From each new slope another vista of roofs, lake and mountains opens up. The huge building of the musee des beaux-arts overlooks the place de la ripponne, and a pair of shoes, possibly ceramic though it's hard to tell, swing from an overhead cable. I cross the square, continue up to the castle, into la cite, then wander through a wooded area and come out at la Fondation de l'Hermitage, where there is an Edward Hopper exhibition. To get inside you first have to put your bag in a locker, place one franc in a slot, which means you can then lock it, and then pocket the key.

It turns out that Hopper spent some time in Paris and there are several of his paintings of that time, scenes of the Seine and its bridges, looking for all the world like impressionist paintings. They sparkle with light and colour. Only later, when he returns to New York, does he begin the drawings and paintings we are more familiar with, a lone walker underneath a street lamp, seen from above [Night Shadows], people in an evening café, together but solitary. I particularly like South Carolina Morning, not one I'd seen before, depicting a black woman in a red dress, a wide-brimmed red hat shading part of her face, and she is standing at the doorway of her house, looking fierce and challenging as if defying you to come any closer. Like many of Hopper's paintings of houses, hers seems to be planted in a field with no visible roads in or out – it is a dwelling juxtaposed with cultivated nature, and the two are adjacent but, in the same way as many of his characters, they adjoin but do not speak to each other. They inhabit separate worlds which have not yet found a way of connecting or not yet found any desire to surrender their solitudes for the unknown gain of sharing something of themselves. For, who knows, it could mean a loss rather than a gain. Poised on the edge of this uncertainty, fields and houses turn their backs on each other, café patrons sit side by side or opposite each other, and turn their faces away. Or perhaps they do not yet know how to desire to converse and like the characters in Waiting for Godot, they wonder in their individual ways, about the possibility of someone who might awaken this desire in them.

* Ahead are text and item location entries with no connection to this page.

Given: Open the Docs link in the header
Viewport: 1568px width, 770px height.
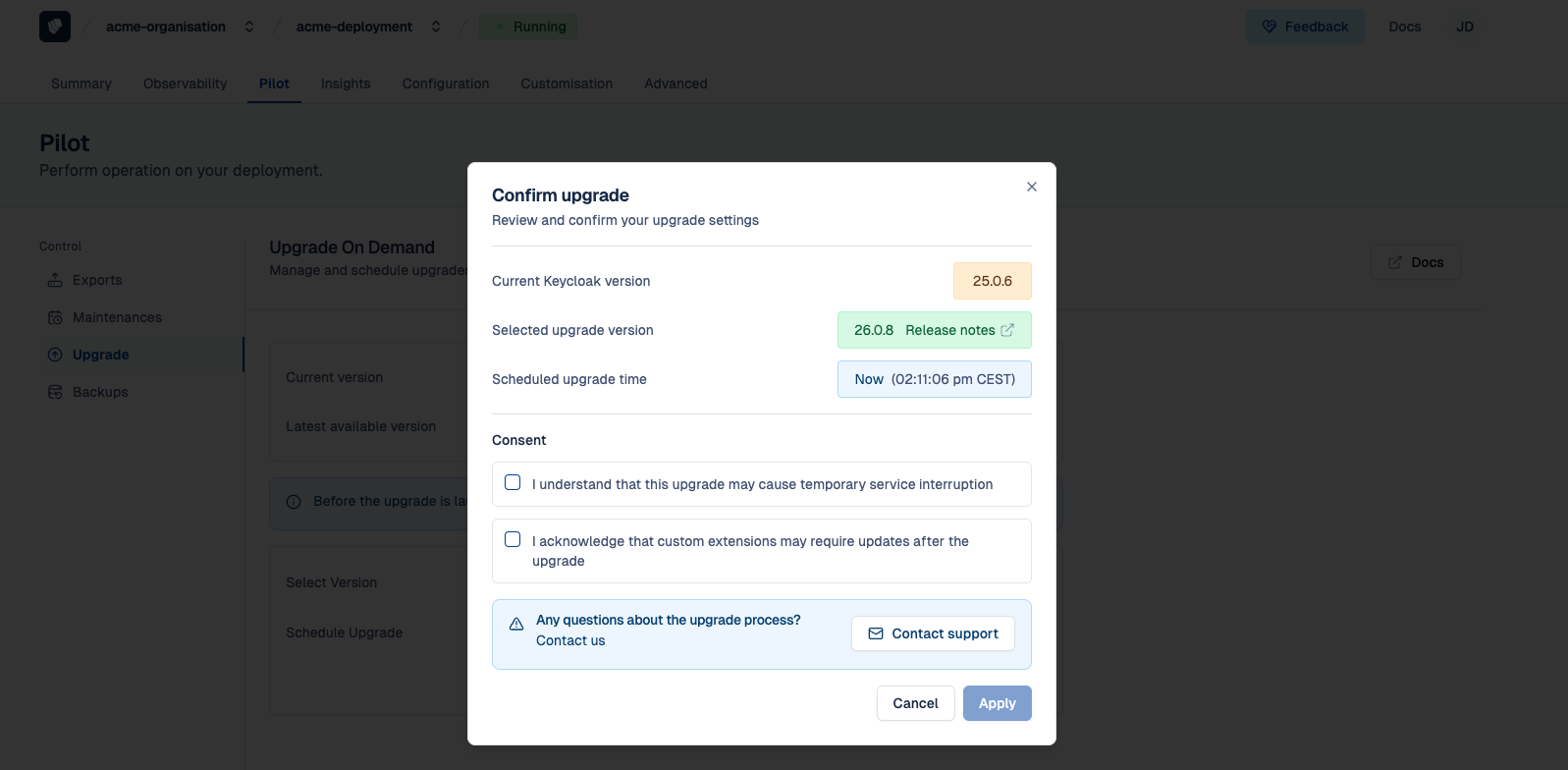Looking at the screenshot, I should (x=1404, y=27).
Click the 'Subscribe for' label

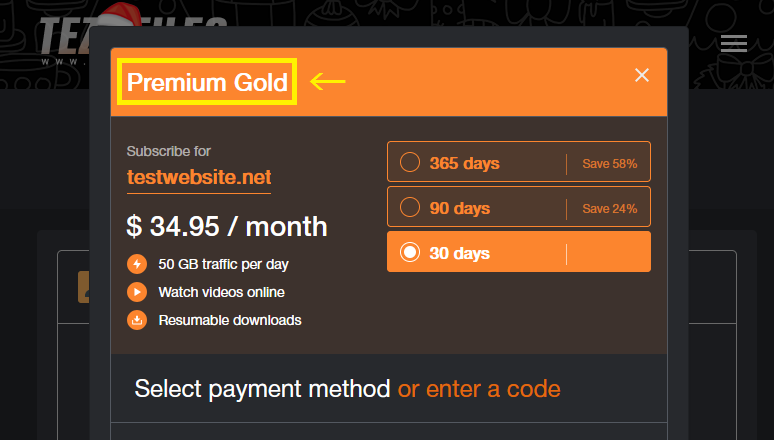tap(169, 151)
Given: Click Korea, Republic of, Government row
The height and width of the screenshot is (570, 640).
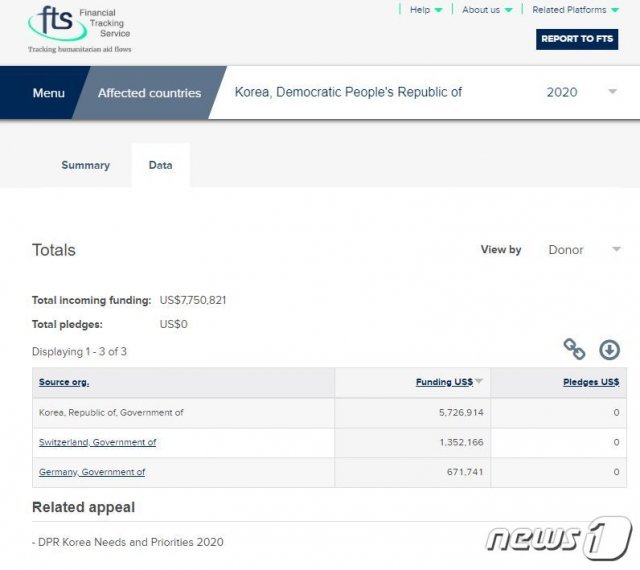Looking at the screenshot, I should click(111, 412).
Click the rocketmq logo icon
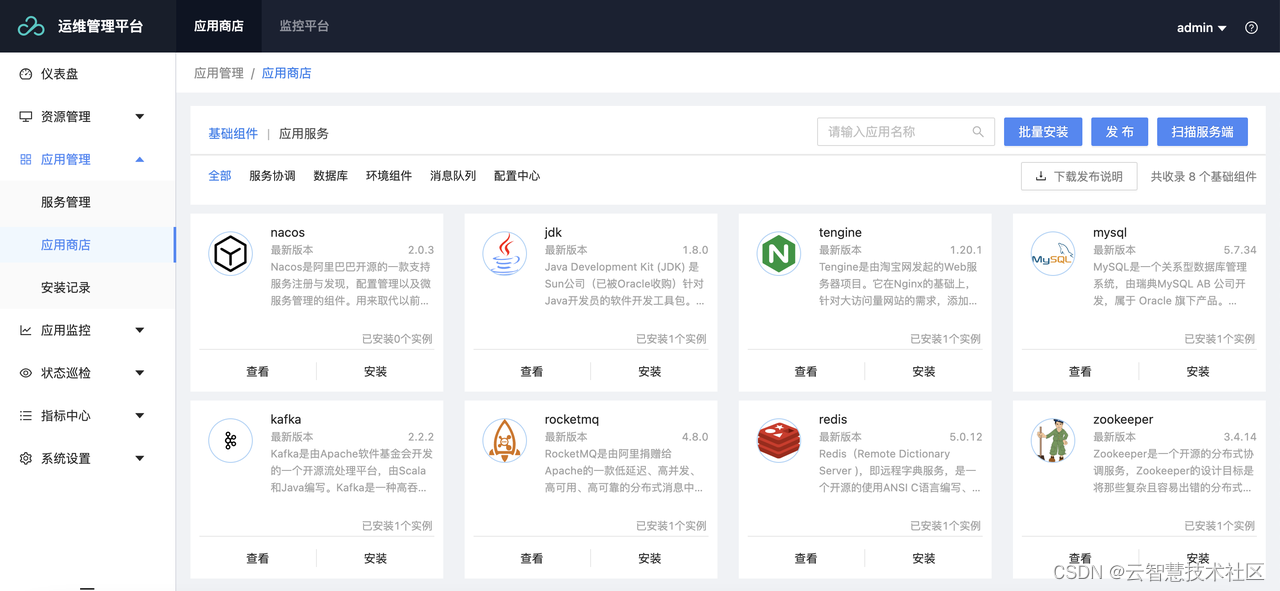The width and height of the screenshot is (1280, 591). click(x=505, y=440)
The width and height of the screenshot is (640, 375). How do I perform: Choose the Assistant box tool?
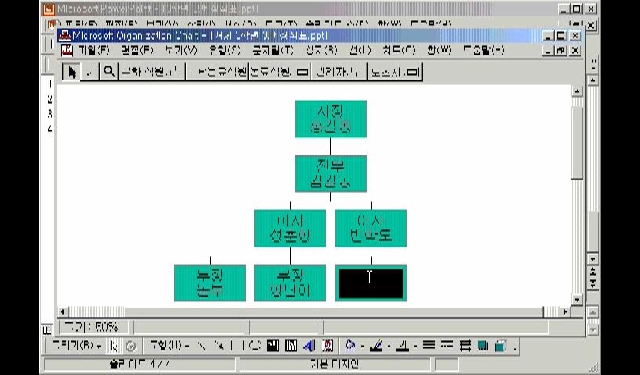pyautogui.click(x=395, y=72)
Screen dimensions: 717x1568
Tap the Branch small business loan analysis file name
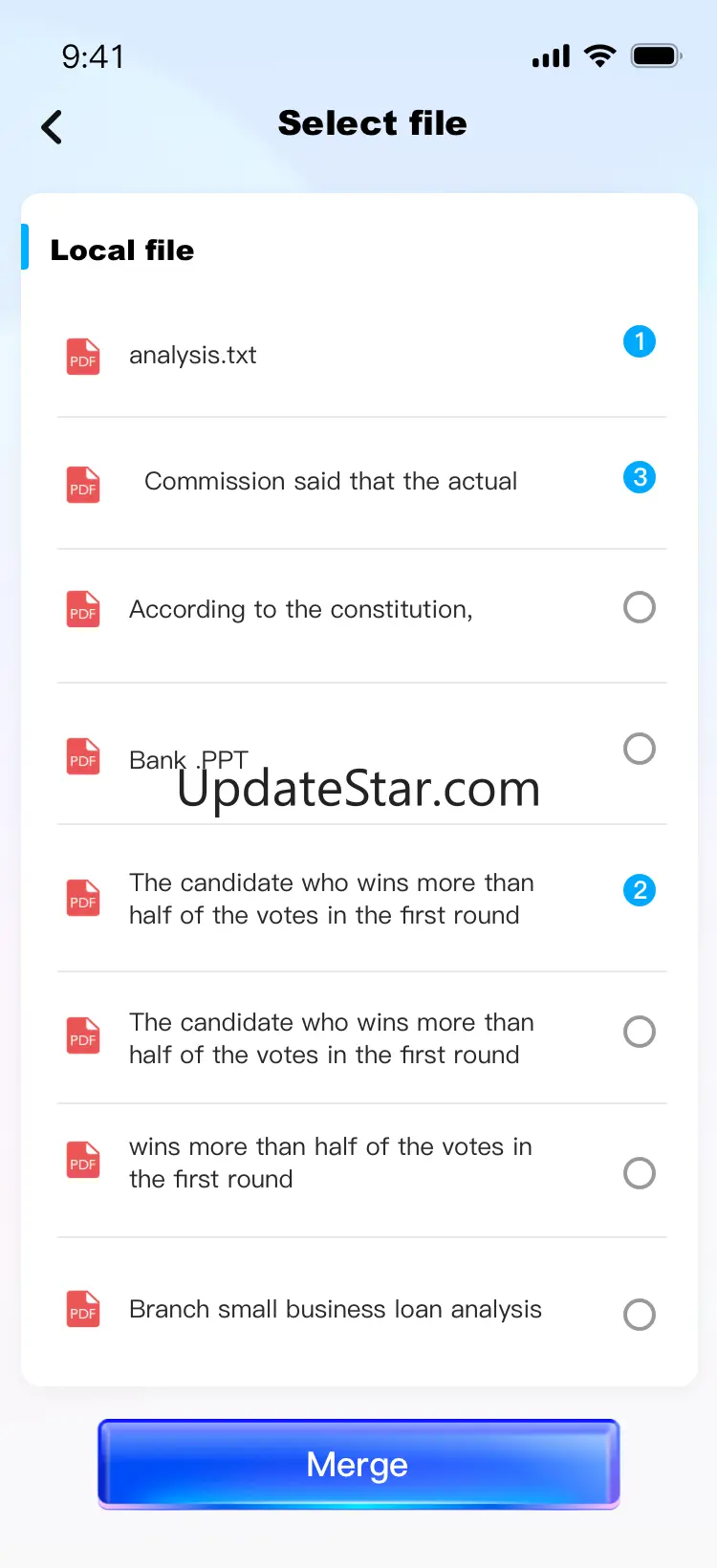click(x=335, y=1310)
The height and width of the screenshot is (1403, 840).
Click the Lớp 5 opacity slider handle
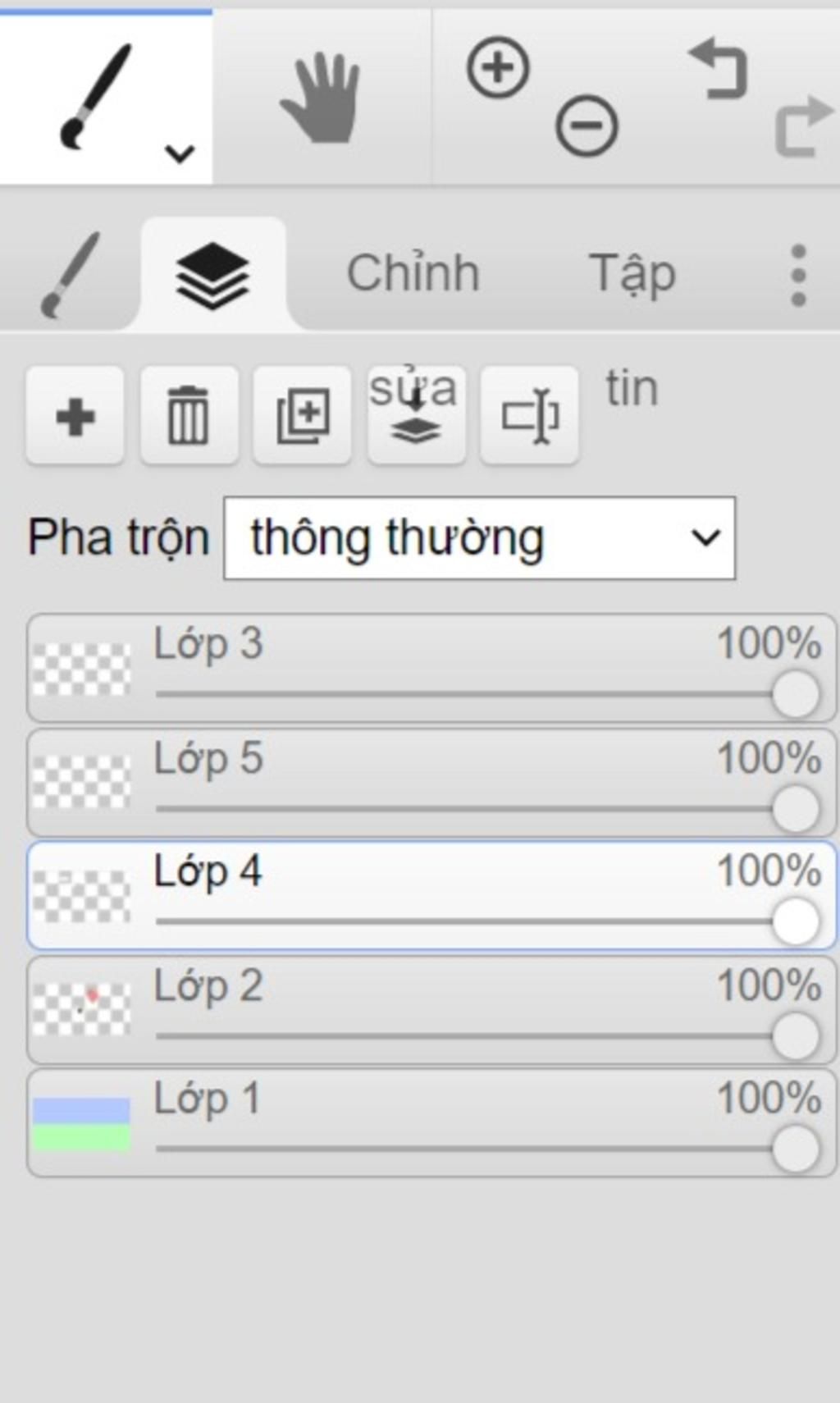795,808
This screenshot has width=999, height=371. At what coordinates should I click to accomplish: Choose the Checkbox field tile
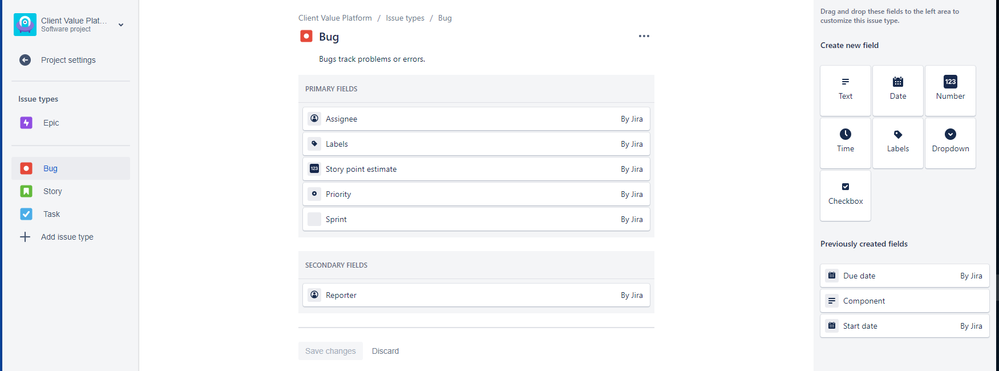[x=845, y=195]
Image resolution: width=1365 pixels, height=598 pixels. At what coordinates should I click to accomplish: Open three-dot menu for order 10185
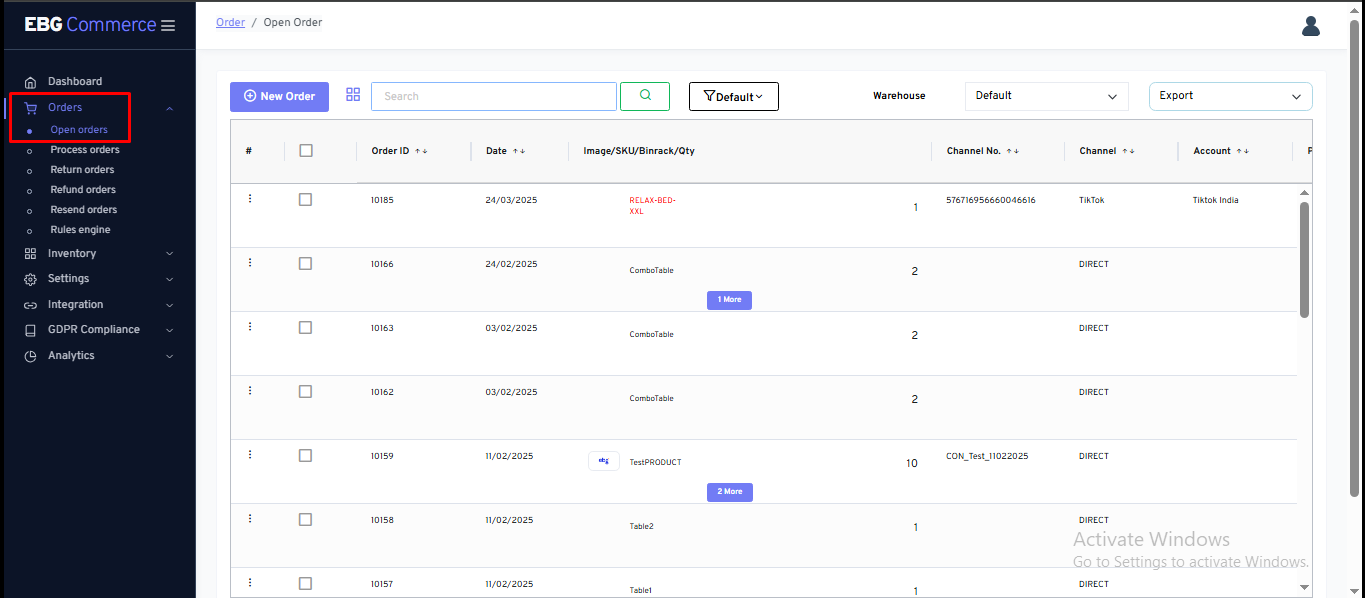click(x=250, y=199)
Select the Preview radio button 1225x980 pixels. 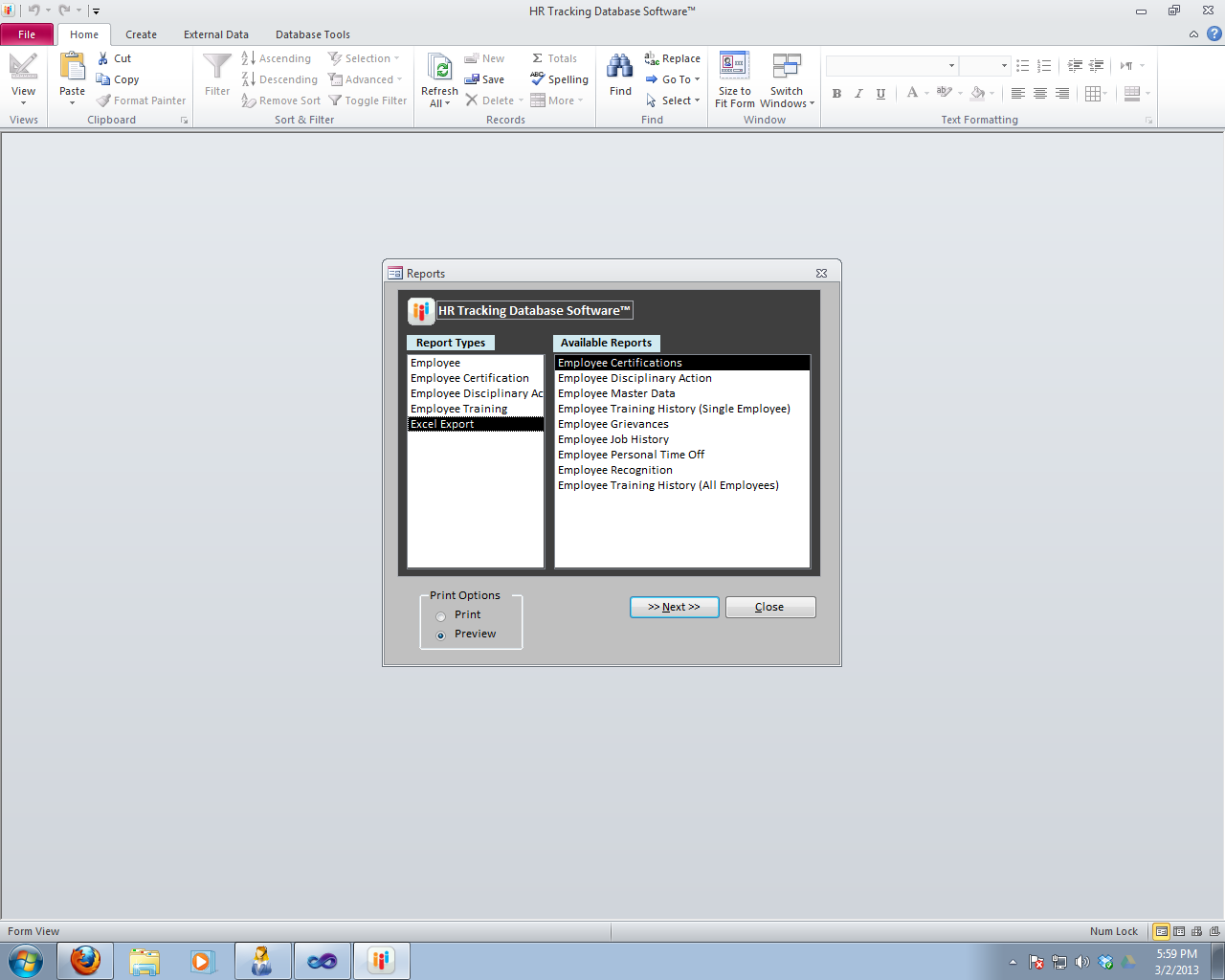(440, 635)
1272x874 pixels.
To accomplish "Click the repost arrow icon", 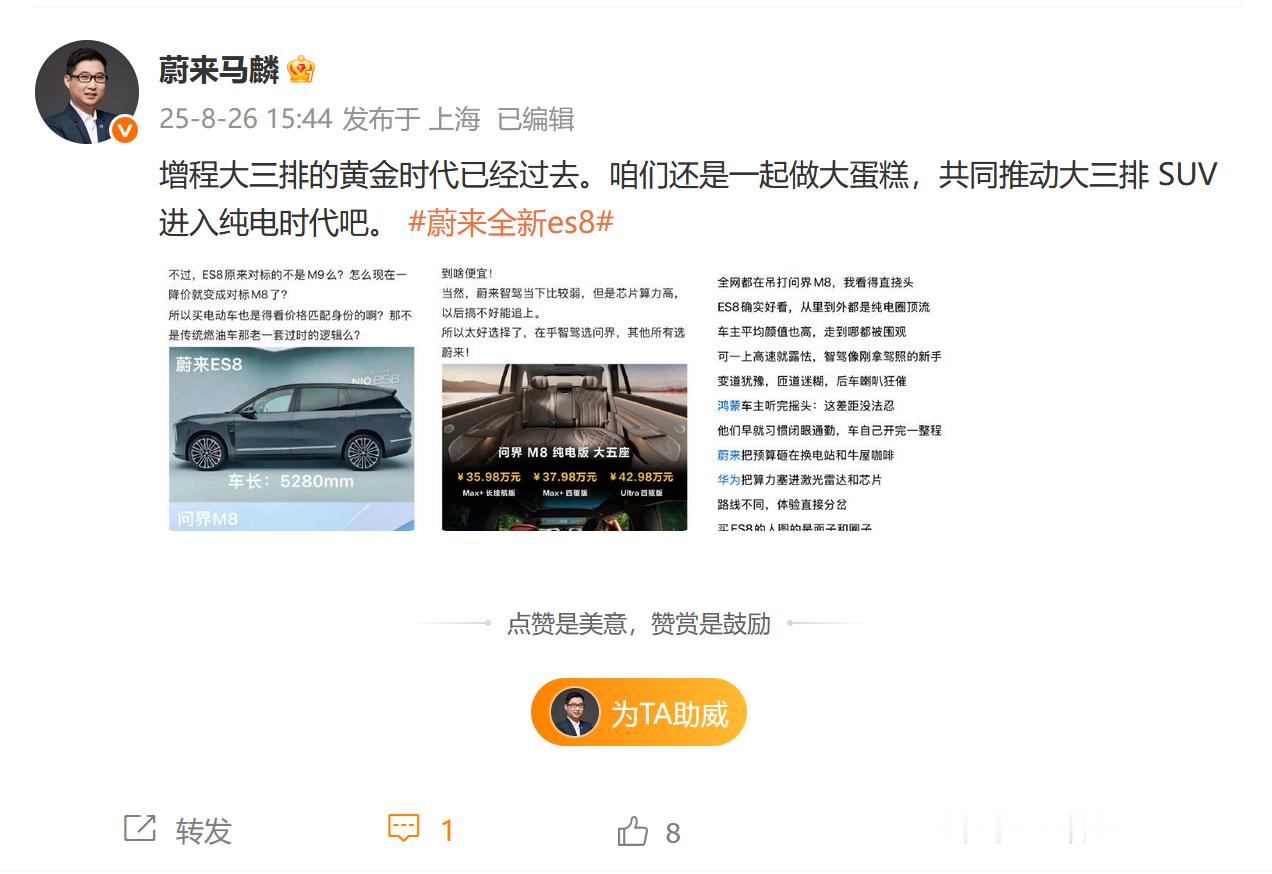I will 139,829.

And two more tankas from my not-tanka journal

In early evening sunlight -
half a rainbow, arching over trees
birds call and swarm like bees across the sky -
I take the track between the vineyards -
heading home.


Sometimes the track follows the railway line,
then it twists into a wood, crosses a river
comes out in a clearing -
elegant bee-homes are painted blue and sea-green.
The bee-keeper raises a slow hand in greeting
as I hurtle past.

1 comment:

Anonymous said...

Morrelle, did I ever tell you that I lived in Lausanne for a time?